OTULIN acts as a Met1-specific deubiquitinase that removes linear polyubiquitin chains. OTULIN also has a role in the regulation of Wnt and innate immune signaling complexes. Specifically, it attenuates inflammatory signals in the NF-ҡB and ASC-mediated pathways via hydrolysis of Met1-linked ubiquitin chains. Although the patients in the current study had impaired deubiquitinase and inflammation, previous research has revealed that patients who have the opposite situation (impaired linear ubiquination) have the opposite clinical presentation (immunodeficiency). Patients with impaired ubiquination are diagnosed as having linear ubiquitin assembly complex (LUBAC) deficiency.
Previous research has shown that OTULIN restricts NF-ҡB signaling activity, so these scientists performed in vitro experiments to evaluate the immunological response of the patients’ cells. They found that when they stimulated the patients’ fibroblasts and peripheral blood mononuclear cells with TNF or IL-1β the cells responded with increased signaling in the canonical NF-ҡB pathway and secreted increased levels of proinflammatory cytokines (relative to healthy controls).
“We describe a recessively inherited autoinflammatory disease caused by excessive linear ubiquitination in innate immune signaling pathways, which we denote as ‘otulipenia,’” write the authors in their discussion. “We show that OTULIN deficiency leads to increased linear ubiquitination of target proteins, which is associated with enhanced NF-κB activity, increased TNFR1 signaling, and NLRP3 inflammasome activity.
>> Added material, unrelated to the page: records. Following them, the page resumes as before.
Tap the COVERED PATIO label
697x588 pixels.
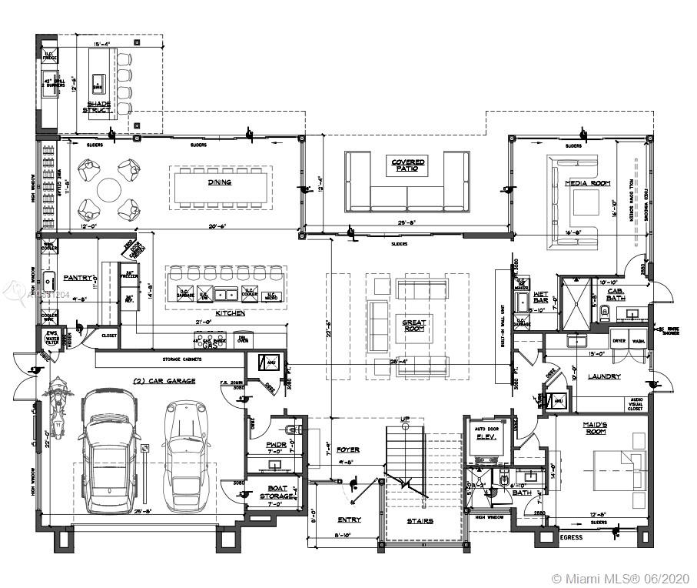tap(408, 165)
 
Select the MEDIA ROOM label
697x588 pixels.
tap(587, 183)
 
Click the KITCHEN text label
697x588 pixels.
tap(230, 314)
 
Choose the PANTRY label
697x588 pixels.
tap(78, 277)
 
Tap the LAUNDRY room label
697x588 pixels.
tap(604, 376)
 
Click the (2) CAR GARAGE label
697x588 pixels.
tap(164, 381)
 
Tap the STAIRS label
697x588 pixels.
tap(420, 521)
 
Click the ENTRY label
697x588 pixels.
tap(350, 520)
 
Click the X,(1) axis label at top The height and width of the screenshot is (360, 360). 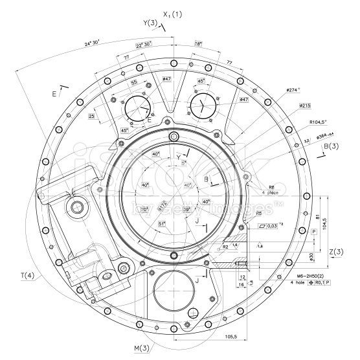coord(173,14)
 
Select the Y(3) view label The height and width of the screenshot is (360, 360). coord(150,23)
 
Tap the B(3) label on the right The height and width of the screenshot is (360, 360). coord(331,146)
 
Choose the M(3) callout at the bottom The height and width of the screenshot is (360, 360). coord(142,348)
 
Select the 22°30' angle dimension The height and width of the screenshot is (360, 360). coord(144,45)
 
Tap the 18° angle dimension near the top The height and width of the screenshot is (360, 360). coord(199,45)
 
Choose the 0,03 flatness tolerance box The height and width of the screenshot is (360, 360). coord(273,226)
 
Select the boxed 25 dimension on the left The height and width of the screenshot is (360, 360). coord(92,116)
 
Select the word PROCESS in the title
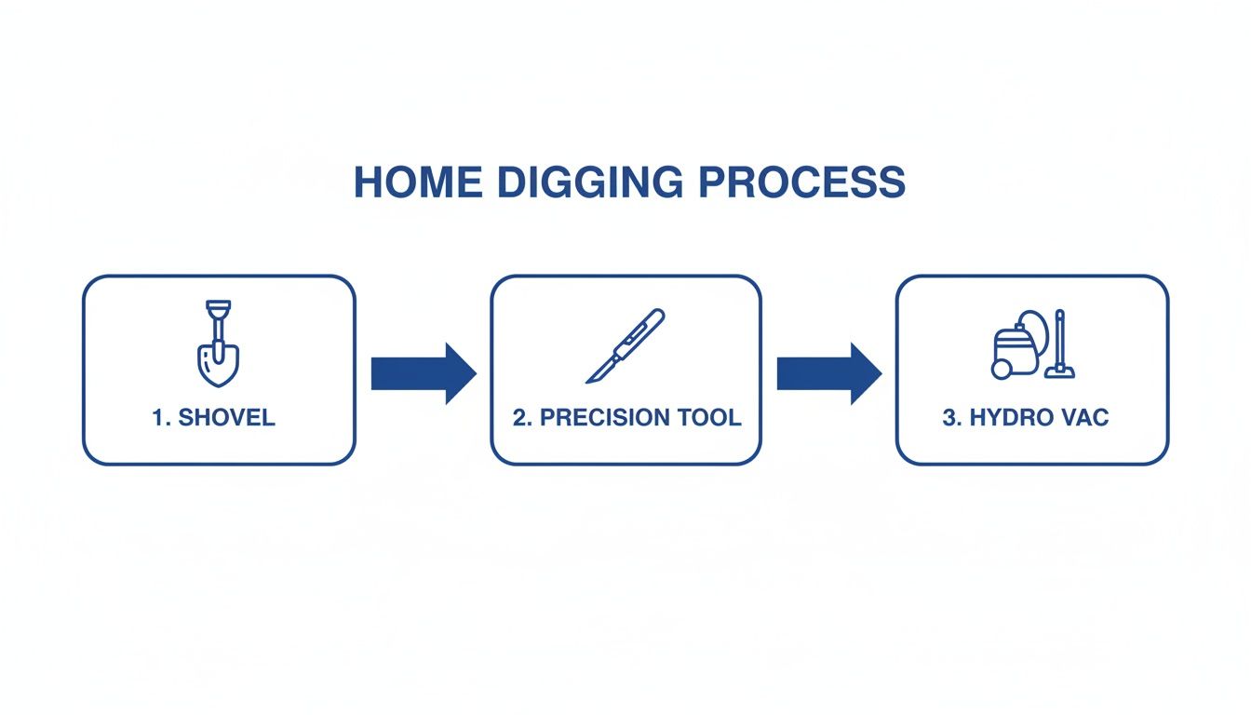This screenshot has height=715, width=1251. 802,182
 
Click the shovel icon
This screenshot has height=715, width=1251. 219,344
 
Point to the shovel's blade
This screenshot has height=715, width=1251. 219,364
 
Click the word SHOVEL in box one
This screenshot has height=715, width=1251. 226,417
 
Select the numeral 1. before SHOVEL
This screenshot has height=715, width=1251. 161,417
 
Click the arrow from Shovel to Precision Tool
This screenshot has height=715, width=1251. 424,373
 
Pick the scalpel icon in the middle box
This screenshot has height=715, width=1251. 626,345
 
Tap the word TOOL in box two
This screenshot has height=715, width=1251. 711,417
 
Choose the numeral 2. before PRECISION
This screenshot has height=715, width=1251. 522,417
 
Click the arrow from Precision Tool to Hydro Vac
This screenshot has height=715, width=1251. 829,373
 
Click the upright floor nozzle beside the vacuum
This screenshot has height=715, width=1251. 1060,346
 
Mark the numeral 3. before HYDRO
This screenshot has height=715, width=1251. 952,417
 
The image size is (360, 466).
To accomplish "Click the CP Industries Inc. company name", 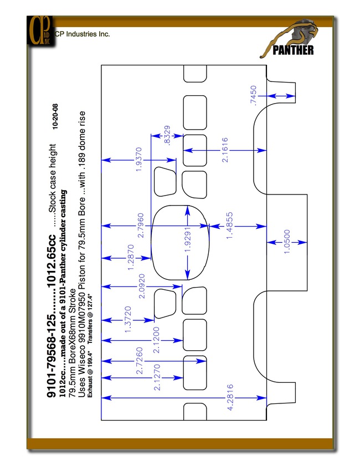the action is [83, 34].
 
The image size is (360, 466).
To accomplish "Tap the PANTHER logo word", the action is [293, 50].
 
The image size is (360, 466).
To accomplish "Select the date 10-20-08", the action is [55, 116].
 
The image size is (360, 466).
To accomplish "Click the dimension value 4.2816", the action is [230, 397].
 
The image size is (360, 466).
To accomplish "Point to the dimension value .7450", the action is [253, 95].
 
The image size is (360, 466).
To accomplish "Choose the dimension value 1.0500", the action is [287, 242].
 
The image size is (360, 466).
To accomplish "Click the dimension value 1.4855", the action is [230, 226].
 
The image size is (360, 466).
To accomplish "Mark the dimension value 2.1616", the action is [225, 150].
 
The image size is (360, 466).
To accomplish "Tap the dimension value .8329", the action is [167, 135].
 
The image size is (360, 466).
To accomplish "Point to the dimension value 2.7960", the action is [141, 226].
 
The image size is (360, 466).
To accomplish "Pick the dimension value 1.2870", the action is [131, 257].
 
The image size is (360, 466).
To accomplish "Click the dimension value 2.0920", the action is [142, 286].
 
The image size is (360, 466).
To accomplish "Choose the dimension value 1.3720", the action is [128, 320].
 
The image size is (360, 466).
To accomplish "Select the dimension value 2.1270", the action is [157, 377].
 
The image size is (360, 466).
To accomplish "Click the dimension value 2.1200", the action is [156, 340].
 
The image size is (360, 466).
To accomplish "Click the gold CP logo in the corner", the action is [41, 30].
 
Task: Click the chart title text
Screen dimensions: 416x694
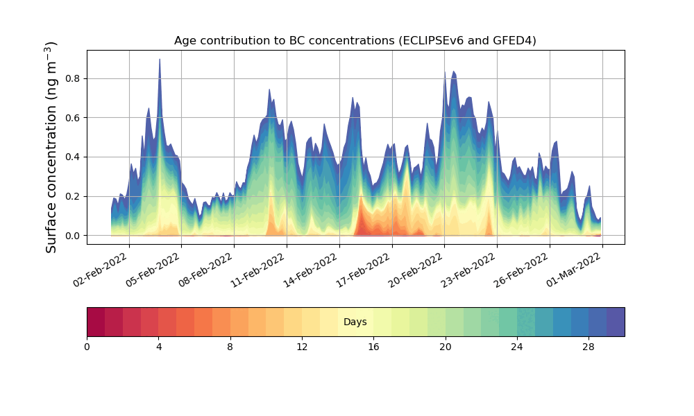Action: tap(355, 40)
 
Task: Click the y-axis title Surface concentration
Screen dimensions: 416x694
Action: tap(51, 147)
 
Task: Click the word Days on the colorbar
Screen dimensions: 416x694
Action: tap(355, 322)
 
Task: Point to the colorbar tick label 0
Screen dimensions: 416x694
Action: tap(87, 346)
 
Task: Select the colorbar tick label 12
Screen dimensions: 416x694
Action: tap(302, 346)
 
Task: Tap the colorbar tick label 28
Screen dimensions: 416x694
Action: tap(589, 346)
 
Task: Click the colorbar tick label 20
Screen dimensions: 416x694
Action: tap(445, 346)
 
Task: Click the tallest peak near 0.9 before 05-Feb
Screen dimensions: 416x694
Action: tap(160, 61)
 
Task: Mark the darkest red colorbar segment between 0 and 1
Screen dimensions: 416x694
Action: tap(96, 322)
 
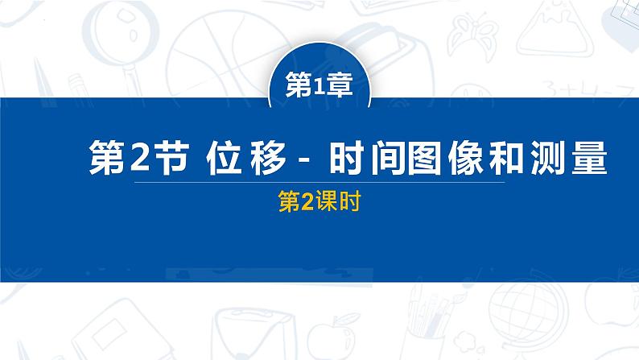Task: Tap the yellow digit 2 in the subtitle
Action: click(307, 205)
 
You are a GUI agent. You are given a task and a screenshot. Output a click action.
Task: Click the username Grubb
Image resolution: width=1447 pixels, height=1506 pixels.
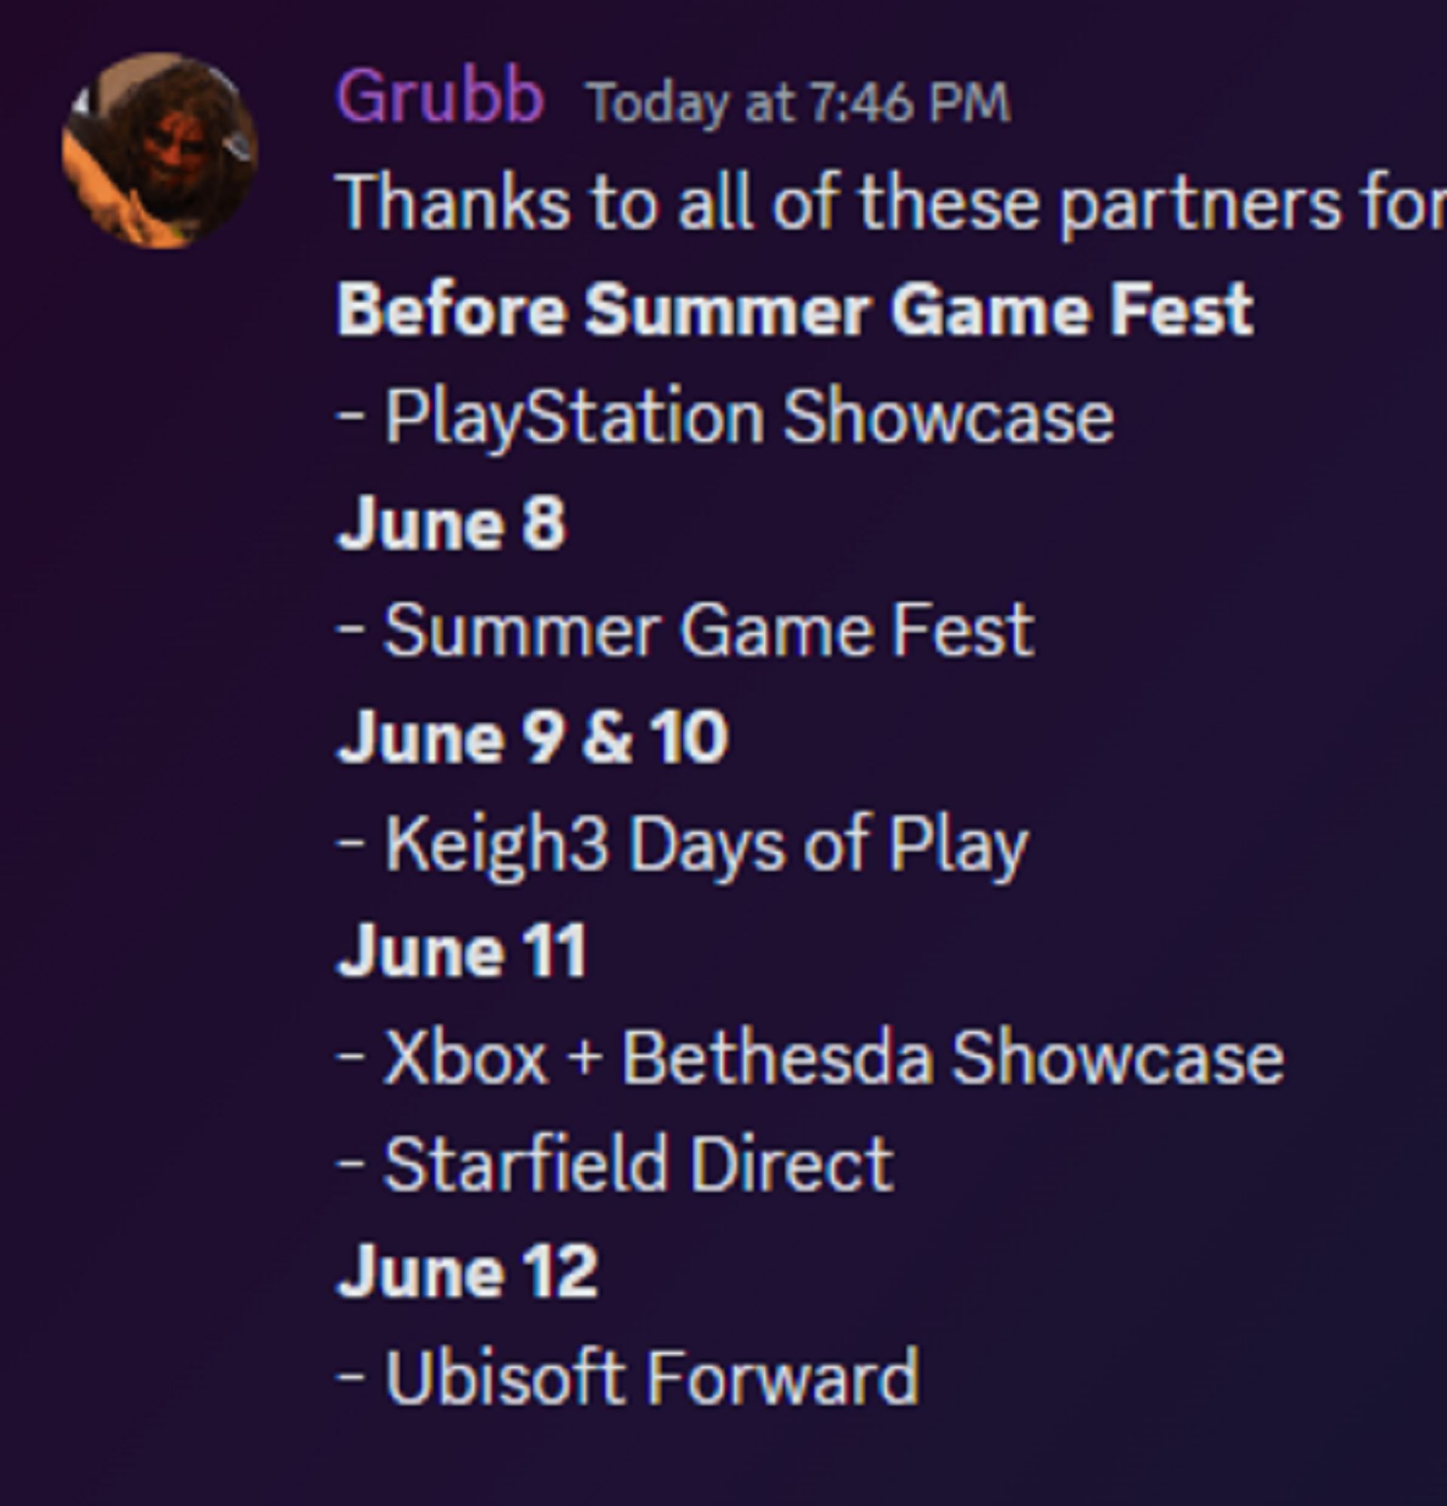(440, 97)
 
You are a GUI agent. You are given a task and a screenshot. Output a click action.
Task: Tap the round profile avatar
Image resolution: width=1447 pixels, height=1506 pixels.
(160, 151)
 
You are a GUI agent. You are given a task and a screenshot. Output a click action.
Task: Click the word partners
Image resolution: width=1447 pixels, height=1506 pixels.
(1200, 205)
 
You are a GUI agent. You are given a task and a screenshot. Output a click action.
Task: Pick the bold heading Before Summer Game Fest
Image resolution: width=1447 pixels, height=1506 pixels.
(795, 310)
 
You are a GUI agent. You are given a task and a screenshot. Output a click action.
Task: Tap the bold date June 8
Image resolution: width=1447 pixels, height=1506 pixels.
(451, 523)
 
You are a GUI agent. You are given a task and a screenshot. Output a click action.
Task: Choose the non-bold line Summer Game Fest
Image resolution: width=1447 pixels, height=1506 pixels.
(708, 630)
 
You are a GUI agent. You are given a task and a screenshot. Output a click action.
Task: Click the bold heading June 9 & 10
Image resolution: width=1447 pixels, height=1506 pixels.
(533, 737)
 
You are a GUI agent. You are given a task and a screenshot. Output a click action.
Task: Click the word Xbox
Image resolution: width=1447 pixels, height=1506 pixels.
(466, 1058)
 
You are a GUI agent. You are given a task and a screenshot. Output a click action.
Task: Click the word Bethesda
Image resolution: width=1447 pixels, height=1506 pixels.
(778, 1058)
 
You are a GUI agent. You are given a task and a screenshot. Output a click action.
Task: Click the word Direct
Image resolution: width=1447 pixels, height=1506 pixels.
(792, 1164)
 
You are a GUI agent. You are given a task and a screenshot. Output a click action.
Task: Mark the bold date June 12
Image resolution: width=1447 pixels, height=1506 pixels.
(467, 1272)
The phenotype is very severe and potentially lethal if left untreated.”
The team was able to successfully prescribe cytokine inhibitors to efficiently suppress the patients’ constitutive inflammation. The authors conclude their paper by suggesting that targeted cytokine therapies may be useful in diseases related to defects in the ubiquitin pathway.
Lara C. Pullen, PhD, is a medical writer based in the Chicago area.
Reference
- Zhou Q, Yu X, Demirkaya E, et al. Biallelic hypomorphic mutations in a linear deubiquitinase define otulipenia, an early-onset autoinflammatory disease. Proc Natl Acad Sci USA. 2016 Sep 6;113(36):10127–10132. doi: 10.1073/pnas.1612594113. Epub 2016 Aug 24.